Quarante personnes ont répondu à cette enquête, parmi lesquelles douze membres du CSPS. Toutes ces personnes avaient reçu le questionnaire par envoi postal.
Les répondants ont une moyenne de 15,1 ans d’expérience en éducation et promotion de la santé avec un maximum de 30 ans et un minimum de 3 ans. Les réponses ont fait l’objet d’une analyse de contenu par priorité.
La synthèse de cette analyse proposée ci-dessous doit être examinée avec prudence. En effet, certaines priorités ont été abordées par très peu de répondants et ne reflètent donc qu’un avis partiel de la question. D’autres priorités ont été traitées sous un angle particulier.
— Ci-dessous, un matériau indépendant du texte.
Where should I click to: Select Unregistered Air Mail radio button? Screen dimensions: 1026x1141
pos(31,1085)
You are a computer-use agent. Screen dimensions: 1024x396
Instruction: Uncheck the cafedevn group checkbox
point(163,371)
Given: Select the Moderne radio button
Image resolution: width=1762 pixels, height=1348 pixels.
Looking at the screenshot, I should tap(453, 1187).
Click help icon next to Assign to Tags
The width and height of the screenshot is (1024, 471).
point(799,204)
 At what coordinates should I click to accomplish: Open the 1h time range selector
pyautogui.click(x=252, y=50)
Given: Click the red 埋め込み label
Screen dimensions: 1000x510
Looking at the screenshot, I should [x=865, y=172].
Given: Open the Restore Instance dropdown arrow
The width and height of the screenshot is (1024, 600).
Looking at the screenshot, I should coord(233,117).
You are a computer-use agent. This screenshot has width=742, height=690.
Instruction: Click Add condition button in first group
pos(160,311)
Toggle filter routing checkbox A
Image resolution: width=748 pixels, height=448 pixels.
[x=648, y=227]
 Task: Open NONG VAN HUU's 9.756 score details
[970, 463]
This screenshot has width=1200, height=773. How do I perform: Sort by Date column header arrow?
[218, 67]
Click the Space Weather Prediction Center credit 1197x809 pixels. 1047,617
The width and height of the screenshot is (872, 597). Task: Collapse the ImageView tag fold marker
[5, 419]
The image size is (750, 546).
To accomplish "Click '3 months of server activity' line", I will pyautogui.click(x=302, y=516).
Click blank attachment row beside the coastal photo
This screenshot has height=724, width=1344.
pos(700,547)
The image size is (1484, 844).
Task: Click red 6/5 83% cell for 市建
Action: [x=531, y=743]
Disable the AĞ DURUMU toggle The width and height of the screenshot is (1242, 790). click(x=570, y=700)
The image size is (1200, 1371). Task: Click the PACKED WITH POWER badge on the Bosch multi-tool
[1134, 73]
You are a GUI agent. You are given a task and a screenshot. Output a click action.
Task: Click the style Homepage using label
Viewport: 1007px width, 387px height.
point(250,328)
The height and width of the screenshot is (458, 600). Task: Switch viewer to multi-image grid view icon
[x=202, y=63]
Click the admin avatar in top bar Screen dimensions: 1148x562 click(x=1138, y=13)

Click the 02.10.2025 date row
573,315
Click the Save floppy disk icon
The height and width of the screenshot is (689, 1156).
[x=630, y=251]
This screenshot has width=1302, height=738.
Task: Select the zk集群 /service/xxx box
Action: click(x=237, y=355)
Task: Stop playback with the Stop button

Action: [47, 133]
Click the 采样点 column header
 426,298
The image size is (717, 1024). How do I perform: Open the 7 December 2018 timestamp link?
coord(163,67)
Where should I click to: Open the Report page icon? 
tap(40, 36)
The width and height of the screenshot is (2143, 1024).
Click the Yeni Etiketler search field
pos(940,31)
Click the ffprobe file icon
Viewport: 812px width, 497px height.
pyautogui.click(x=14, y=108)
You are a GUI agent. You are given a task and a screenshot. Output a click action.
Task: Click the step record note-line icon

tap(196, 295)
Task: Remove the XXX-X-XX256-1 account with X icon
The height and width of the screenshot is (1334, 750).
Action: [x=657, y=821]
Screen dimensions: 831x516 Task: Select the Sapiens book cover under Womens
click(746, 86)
Ainsi la vaccination ou le cancer, sont principalement commentés en référence à des programmes d’action spécifiques (vaccination contre la méningite, dépistage du cancer du sein). Deux priorités (accidents et maladies métaboliques et congénitales) n’ont fait l’objet d’aucun commentaire

1. Assuétudes, dont le tabac (10 répondants)

Les éléments de satisfaction sont centrés sur l’ouverture enregistrée dans les pratiques de prévention des assuétudes, ouverture à laquelle a contribué l’intégration de cette thématique dans le cadre plus vaste de la promotion de la santé. On relèvera la prise en considération des produits licites (tabac, alcool), l’intégration de la prévention des assuétudes dans une vision positive et globale de la santé, l’approche par réduction des risques, les stratégies intersectorielles et participatives, le développement et la richesse de la concertation et du travail en réseau, les positionnements officiels contre les pratiques sécuritaires et en faveur d’une limitation de l’accès au tabac.
Les éléments d’insatisfaction concernent l’absence d’une politique globale concertée et cohérente, notamment entre les différents niveaux de pouvoir, l’insuffisance des moyens financiers et le mode d’attribution de ceux-ci qui précarisent les intervenants. En ce domaine le mode de programmation fixé par le décret de promotion de la santé semble peu adapté.
Ce sont ces mêmes éléments d’insatisfaction qui rendent la situation actuelle préoccupante: on craint de ne pas avoir assez de poids pour assurer l’approche ‘promotion santé’ ressentie comme positive et progressiste mais minoritaire par rapport notamment à l’approche sécuritaire. Cette crainte se fonde entre autres sur le peu de moyens disponibles concernant une problématique qui est au centre d’intérêts socio-économiques, idéologiques et sociaux divergents.
En conséquence, trois enjeux principaux sont envisagés pour l’avenir:
-consolider l’approche ‘promotion santé’ des assuétudes tant au niveau de la population cible et des acteurs de terrain, qu’au niveau des politiques de santé publique et des différents pouvoirs publics;
-favoriser et élargir la concertation à tous les niveaux (entre les acteurs de terrain, entre acteurs de terrain et pouvoirs publics, entre les différents pouvoirs politiques, etc.) pour favoriser l’adoption d’une approche commune des assuétudes;
-inscrire les programmes assuétudes dans la stabilité (programmes pluriannuels, agrément pour 5 ans, reconnaissance des équipes, adaptation des subventions à l’indexation, etc.).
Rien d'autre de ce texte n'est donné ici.